*Work to complete*
When you reach the line containing "The height and", start transcribing exactly and continue through the last line of the data, skipping every picture.

· · · · ·

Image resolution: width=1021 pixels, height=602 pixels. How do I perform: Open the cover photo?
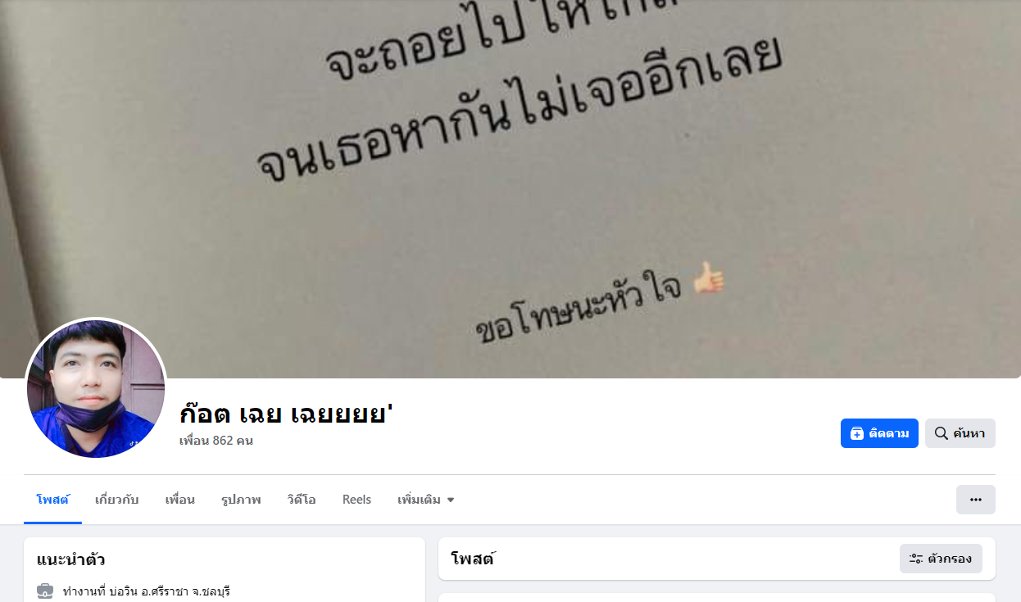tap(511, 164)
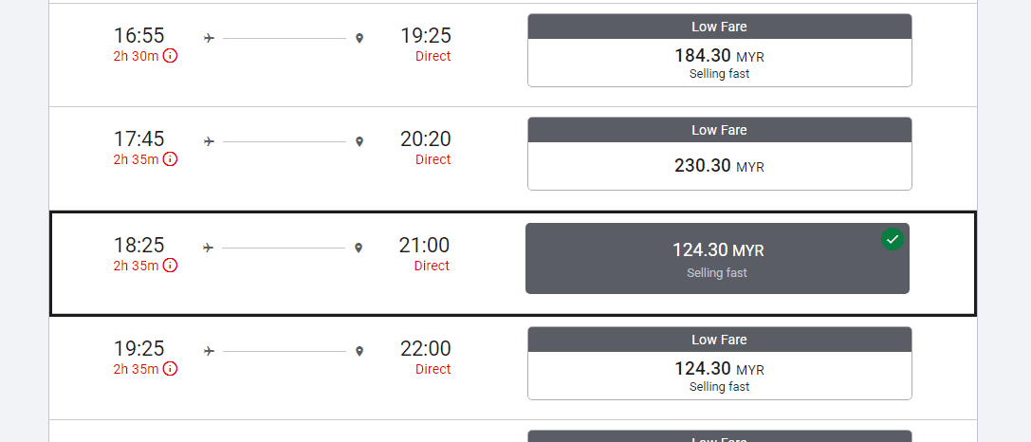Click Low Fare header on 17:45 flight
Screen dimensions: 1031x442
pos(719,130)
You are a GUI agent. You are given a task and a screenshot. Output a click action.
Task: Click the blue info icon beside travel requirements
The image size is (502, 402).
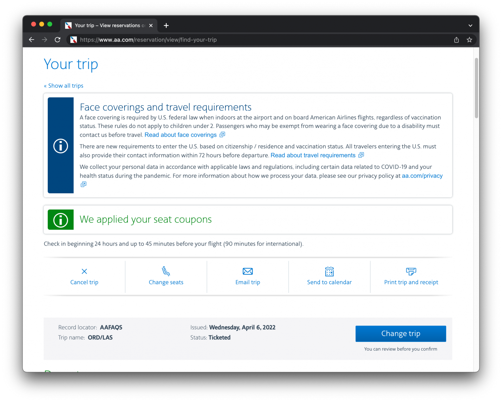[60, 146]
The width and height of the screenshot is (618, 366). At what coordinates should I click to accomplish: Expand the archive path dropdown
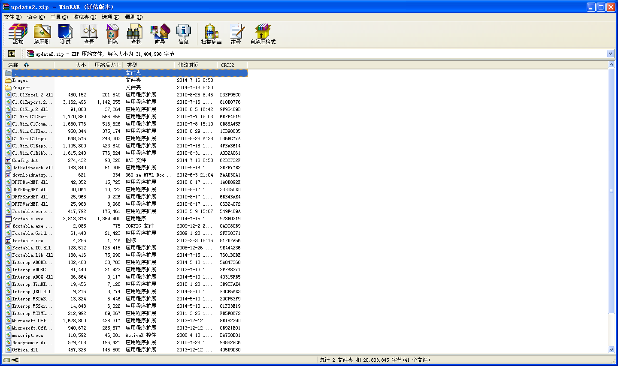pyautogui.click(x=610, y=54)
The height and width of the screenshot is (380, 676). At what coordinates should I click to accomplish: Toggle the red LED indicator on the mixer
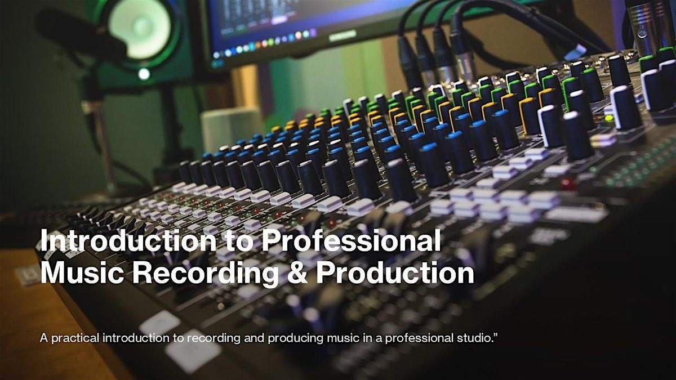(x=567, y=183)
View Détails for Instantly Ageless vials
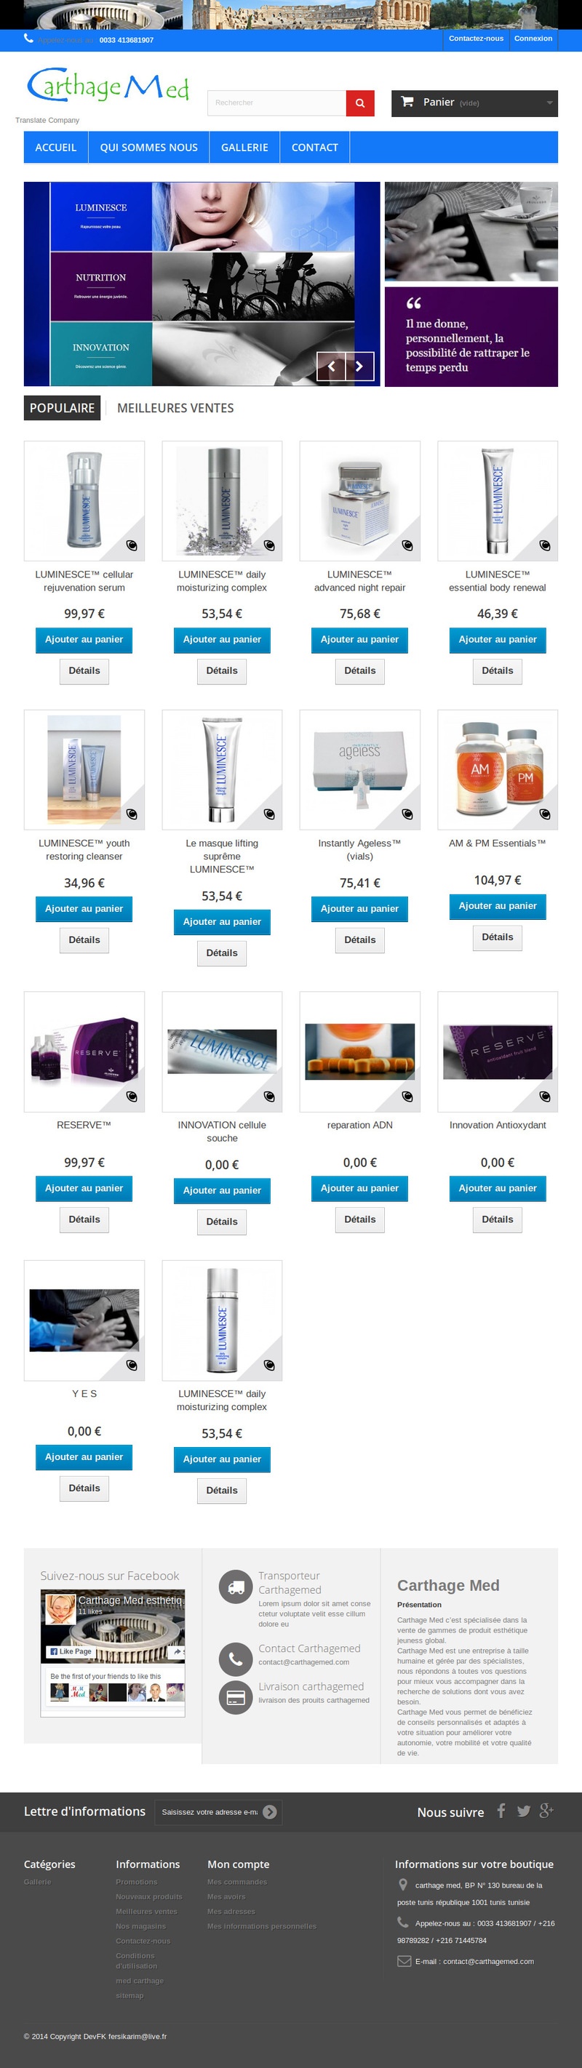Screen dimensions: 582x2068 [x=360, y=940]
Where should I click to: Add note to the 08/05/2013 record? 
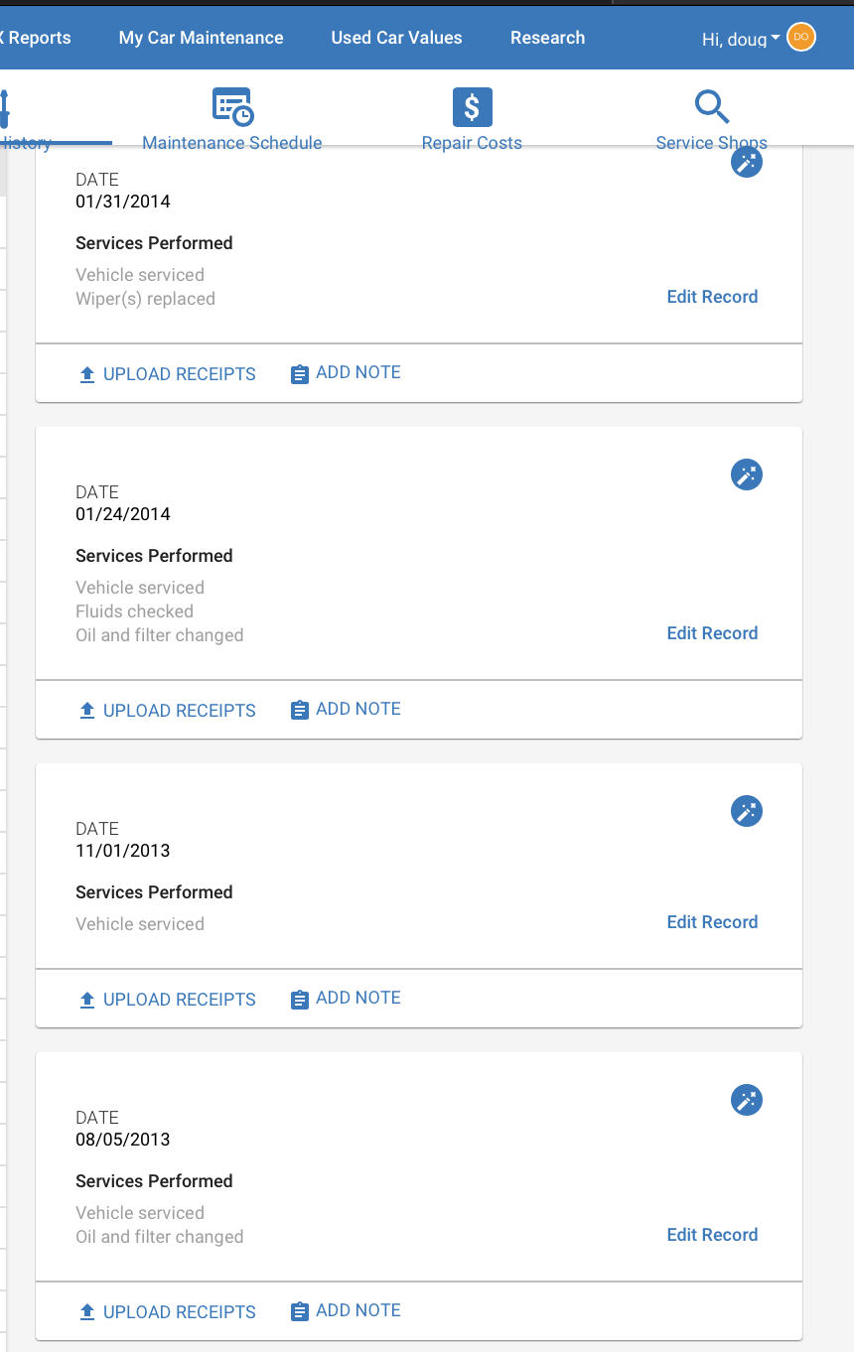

· · · · ·

*Written answer*
The height and width of the screenshot is (380, 676). At what coordinates should I click to accomplish: Toggle the red LED indicator on the mixer
(x=567, y=183)
View Détails for Instantly Ageless vials
Screen dimensions: 582x2068 [x=360, y=940]
Where should I click to: Add note to the 08/05/2013 record? 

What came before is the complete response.